Y fue un buen juego, y me enseñó todo un mundo de posibilidades musicales por fuera del 4/4 con el que el rock está tan casado. Pero por otro lado, me convirtió en un paria en las fiestas, en las que mi cuerpo no sabía qué hacer con esos pulsos machacantes, y mi oído acostumbrado a ser sorprendido a cada compás no entendía por qué nadie más parecía aburrirse con algo que era "todo igual".
Vi la luz, vi el groove
De a poco, y por necesidad de inaugurar mi vida sexual, fui animándome a dejarme llevar por el efecto hipnótico de canciones con una fuerte impronta rítmica, y de a poco fui educando mi placer auditivo para poder detectar cuándo una canción tenía esa cualidad casi mágica, que unos pocos dominan bien y tantos creen tener cuando en realidad les falta: el groove. El groove es una palabra intraducible porque usada en este sentido, quiere decir algo así como "la marcha fluída" de un tema, esa manera en que los varios instrumentos encajan rítmicamente de una manera que parece todo funcionar en simultáneo como una locomotora de tren, y que genera la sensación de querer montarse a ese tren y seguir en él un rato largo, largo. Es más bien lo contrario de mi manera anterior de escuchar en mi época progresiva, en la que buscaba todo el tiempo la ruptura de las expectativas. Cuando uno escucha al rey del groove, el Padrino del Soul, James Brown, lo que menos quiere es ser sorprendido; quiere que la marcha no se detenga, y que te mantenga interesado gracias a entradas y salidas de instrumentos, gracias a sus gritos guturales, pero por favor que los BPM se mantengan casi constantes.
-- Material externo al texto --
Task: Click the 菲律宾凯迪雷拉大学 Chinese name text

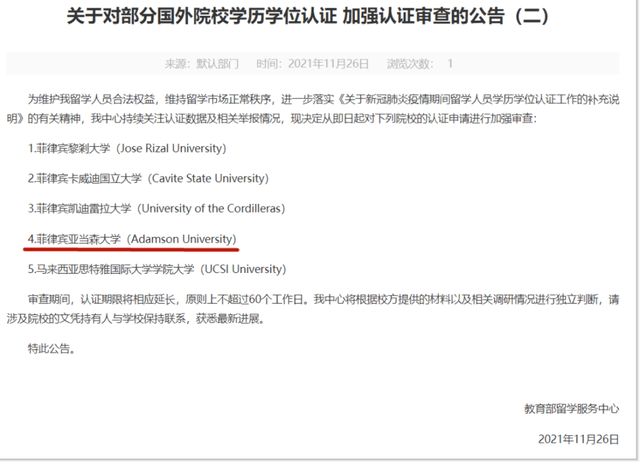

El groove está muy emparentado con la música negra, claro; pero hay muchos músicos blancos que manejan el concepto y lo usan como ancla de su música. En la fiesta, por ejemplo, era claro que los Beastie Boys son una ametralladora de palabras de sincronización perfecta, y lo hacen cabalgando sobre loops que de por sí tienen un groove enorme, en general de discos de funk viejos.
Tomatazos a Travolta
Y me quedó claro por la selección de rock nacional que tuve que hacer que, por mucho tiempo (desde que se acabó el beat argentino hasta que Virus y la primavera alfonsinista trajeron el baile al rock), el groove fue una concesión comercial que pertenecía al ámbito de la música "complaciente", y a enemigos como la música disco. En los '90s, se rescató el groove rioplatense del candombe y la murga, pero por otro lado una parte del rock alternativo seguía mirando con sospecha a cualquier cosa que se pudiera bailar; El Otro Yo es un buen ejemplo de eso.
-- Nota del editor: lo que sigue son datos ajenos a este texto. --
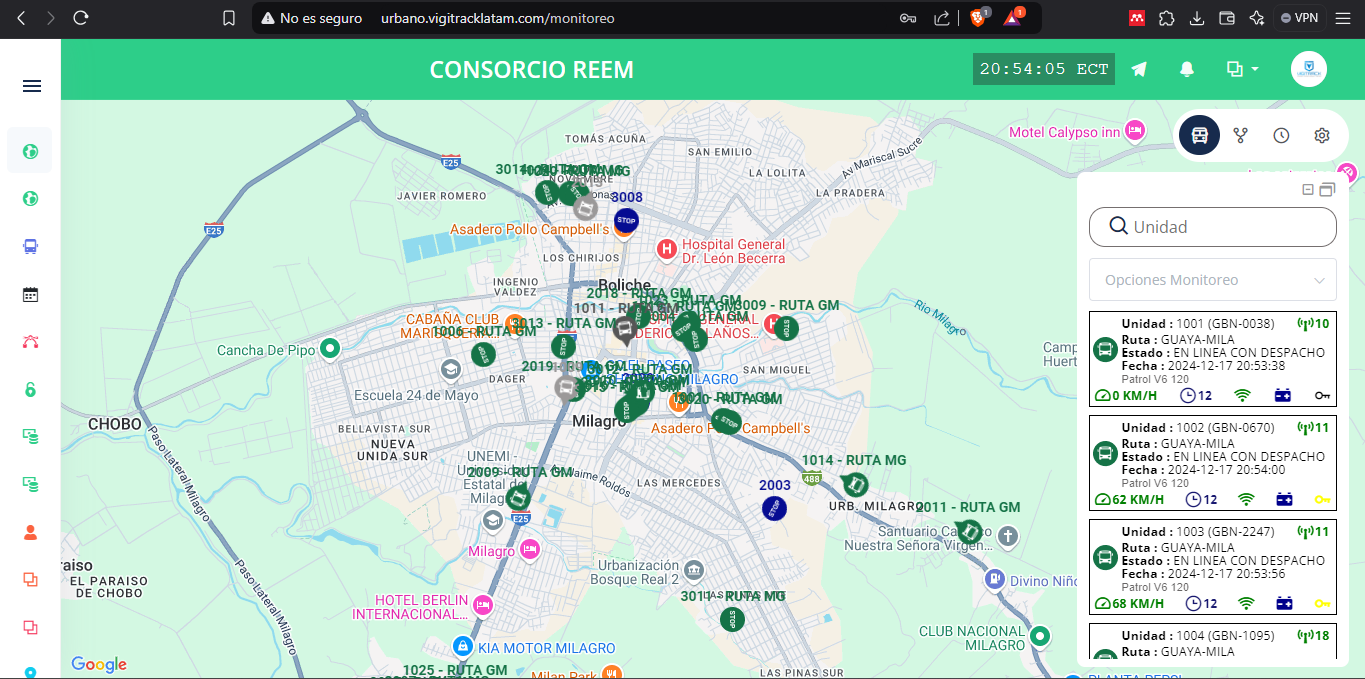1365x679 pixels.
Task: Open the orange user icon in sidebar
Action: coord(30,532)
Y por otro lado, percibí que Cerati tuvo bien presente el groove ya desde la guitarra rítmica que inicia "Nada personal", mucho antes de pensar en hacer música electrónica.
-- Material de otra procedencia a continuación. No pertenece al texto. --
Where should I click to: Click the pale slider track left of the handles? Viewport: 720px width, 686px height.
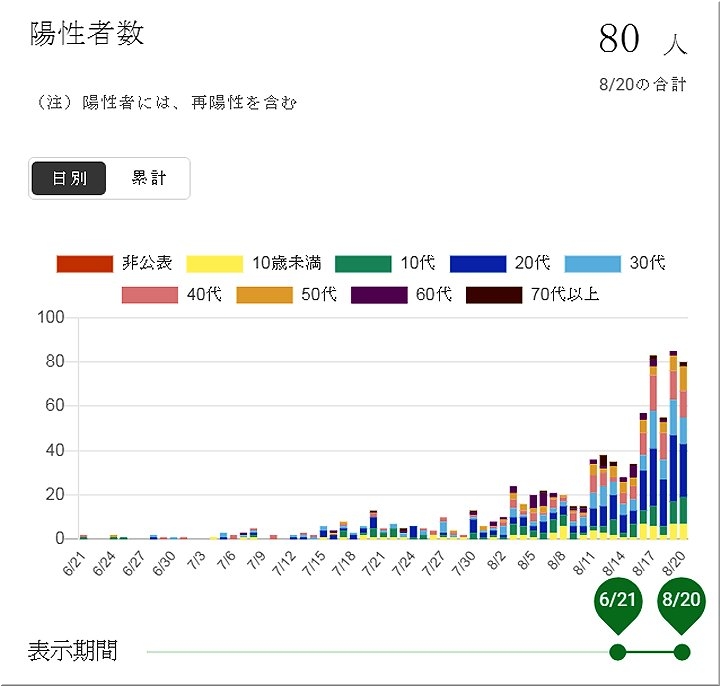coord(380,652)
La felicidad es una marcha caliente
En la fiesta, los momentos que más disfruté fue cuando puse mis discos de soul y funk; algunos temas de Sly & the Family Stone, por ejemplo, generaban una felicidad comunitaria que dudo que se haya superado en Pachá o en cualquier rave original.
Porque aunque fueran temas que nadie conocía, los seleccioné por su groove imparable; y cualquier ingrediente que se agregara por encima, ya era una ganancia extra. Así que no sonaban los hits recontraescuchados y casi quemados ("Billie Jean" sigue funcionando como el primer día, aunque no necesito escucharla nunca más); sonaban canciones totalmente desconocidas para todos los de la fiesta, menos para mí y con suerte alguno más. Pero al contrario de lo que suele ocurrir con lo desconocido, nadie dejaba de bailar, y otros se sumaban. Y ahí hay algo que no debería subestimarse, porque después de todo, se supone que escuchamos música para obtener placer. Y en la fiesta, el placer casi se podía respirar en el aire, cada vez que desde los parlantes sonaba ese milagro rítmico que es el groove.